**SEGMENTO DI TESTO**
┌────────
PESCE: non riesco a tollerare tutti quei pesci morti che mi fissano con occhi sbarrati. Non esco matta per i pesci, ma per me mangiarli quando hanno la testa è una tragedia che non riscuote consensi. Alla festa di laurea di mia cugina non riuscii a mangiare i gamberoni perché mi fissavano con due spilli neri arrostiti, troppo profondi e accusatori per essere pesci e non posso più mangiare l’orata al cartoccio perché mi fa venire la nausea vederle la faccia. Infinità di pesci, crostacei, molluschi molti a me sconosciuti, dalle sagome standard o più linguiniformi o sottosale come baccalà e stocco o inscatolati sott’olio come il tonno. Un pesce spada ghignava sotto il naso pinocchiesco come se prima di morire avesse amputato la mano del suo carnefice e ne fosse soddisfatto. L’odore e la forma sono quelle del pesce, il colore: ALLUMINIO.

FIORI: periodo di Festa dei Morti (macabra festa ma anche ironica sembra quasi il “Complemorte” di potteriana memoria). Margherite bianche e sfumate di giallo fuoco e violaceo; crisantemi leonini; garofani rosati; violacciocche in mazzi; gladioli imponenti; orchidee eleganti; gigli candidi; rose dalle molteplici dimensioni e tanti altri. Un trionfo per gli occhi, triste pensare che adorneranno tombe invece che case dei vivi, che la loro breve vita sarà preposta ad allietare chi non può godere dei loro colori. Colore: PESCA e BIANCO ACCESO. Forma: MARGHERITA. Odore: RESINOSO e SCIROPPOSO.
└────────
[Record di localizzazione di parole ed elementi]
┌────────
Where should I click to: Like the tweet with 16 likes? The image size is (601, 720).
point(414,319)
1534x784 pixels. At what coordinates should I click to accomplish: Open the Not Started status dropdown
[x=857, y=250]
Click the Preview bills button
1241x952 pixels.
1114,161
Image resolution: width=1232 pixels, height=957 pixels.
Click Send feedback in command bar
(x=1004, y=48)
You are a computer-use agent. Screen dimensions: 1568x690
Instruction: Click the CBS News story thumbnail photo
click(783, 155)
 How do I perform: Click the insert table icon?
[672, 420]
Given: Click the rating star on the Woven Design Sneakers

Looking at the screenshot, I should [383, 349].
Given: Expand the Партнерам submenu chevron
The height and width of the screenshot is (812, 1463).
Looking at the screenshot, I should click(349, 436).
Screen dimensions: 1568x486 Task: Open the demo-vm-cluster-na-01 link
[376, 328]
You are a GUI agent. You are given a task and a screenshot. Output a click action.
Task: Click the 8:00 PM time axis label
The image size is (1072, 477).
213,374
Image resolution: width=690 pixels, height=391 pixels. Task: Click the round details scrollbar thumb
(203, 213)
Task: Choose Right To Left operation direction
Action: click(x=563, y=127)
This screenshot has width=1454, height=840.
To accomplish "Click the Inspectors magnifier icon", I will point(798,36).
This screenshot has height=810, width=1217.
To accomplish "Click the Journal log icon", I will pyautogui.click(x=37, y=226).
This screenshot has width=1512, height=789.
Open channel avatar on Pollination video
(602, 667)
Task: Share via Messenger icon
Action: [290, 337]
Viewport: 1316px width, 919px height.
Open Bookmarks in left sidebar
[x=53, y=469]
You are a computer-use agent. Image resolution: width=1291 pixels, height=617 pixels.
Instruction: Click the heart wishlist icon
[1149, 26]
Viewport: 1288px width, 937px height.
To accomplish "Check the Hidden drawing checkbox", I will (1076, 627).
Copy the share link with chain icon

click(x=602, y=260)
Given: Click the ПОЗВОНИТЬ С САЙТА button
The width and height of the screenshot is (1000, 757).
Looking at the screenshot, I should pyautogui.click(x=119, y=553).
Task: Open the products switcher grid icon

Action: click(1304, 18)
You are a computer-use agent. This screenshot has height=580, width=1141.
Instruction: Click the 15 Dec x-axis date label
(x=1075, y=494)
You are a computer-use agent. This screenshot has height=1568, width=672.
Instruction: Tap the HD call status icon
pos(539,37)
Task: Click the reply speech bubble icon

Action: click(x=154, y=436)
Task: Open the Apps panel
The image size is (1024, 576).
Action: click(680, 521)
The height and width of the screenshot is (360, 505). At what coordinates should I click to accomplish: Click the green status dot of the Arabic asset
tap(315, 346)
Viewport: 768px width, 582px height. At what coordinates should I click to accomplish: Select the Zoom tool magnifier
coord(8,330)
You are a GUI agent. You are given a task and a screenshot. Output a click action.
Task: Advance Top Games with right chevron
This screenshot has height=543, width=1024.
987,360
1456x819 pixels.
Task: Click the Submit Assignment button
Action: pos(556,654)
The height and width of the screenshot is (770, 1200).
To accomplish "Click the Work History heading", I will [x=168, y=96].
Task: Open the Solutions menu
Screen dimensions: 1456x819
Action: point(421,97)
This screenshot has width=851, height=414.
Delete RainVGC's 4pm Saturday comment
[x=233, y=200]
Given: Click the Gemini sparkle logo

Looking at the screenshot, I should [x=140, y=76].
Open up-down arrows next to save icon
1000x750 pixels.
└────────
**IL COMPITO**
Scrivi il seguito del testo sui pesci e sui fiori, riprendendo subito dopo la sua ultima frase. I record non hanno alcun ruolo in questo.

**RISULTATO DEL COMPITO**
DOLCI: se la contende col reparto frutta in quanto a bellezza e nella mia scala di preferenze. La frutta vince solo perché meno calorica e quindi la posso mangiare senza troppi sensi di colpa. Cioccolata e cioccolatini di forme tonde e squadrata mi chiamano con voci cremose e scricchiolanti di involucri luminosi, vividi, metallici. Ce n’è per tutti i gusti: fondente e nera come la pece,  al latte e bianchissima, alla menta, al cocco, alle nocciole, alle mandorle, ai pistacchi, al caramello, alla frutta, alle noccioline, al miele, confettato, al riso soffiato, in interni biscottati, schiumanti mou e malto, ai cereali, alle varie creme, che ricoprono wafer o barrette tostate o cremini o pan di spagna e tantissimi altri tipi. Sono sistemati in pozze rettangolari e che trabordano. Alcuni sfuggono per terra e bambini ingordi li sgraffignano di nascosto (niente telecamera al mercatino). E la sezione caramelle più colorata e nuvolosa, anche qui tutti i tipi e gusti, come altri tipi di dolci. Voi credete davvero che non si possa perdere la ragione se sottoposti a una tortura del genere? Se mi rinchiudessero in una stanza con quei dolci (metteteci anche torte alla panna, crostate alla frutta e sfoglie alla crema, cheesecakes, ciambelloni al cacao, dolci secchi e madorlati e biscotti croccanti…), legatemi e vedrete se non impazzisco! E’ il mio canto delle sirene. Colore: CIOCCOLATO BORDEAUX e METALLICO. Forma: MEZZALUNA CARAMELLA. Odore: BURROSO e FRUTTATO di UVA PASSA.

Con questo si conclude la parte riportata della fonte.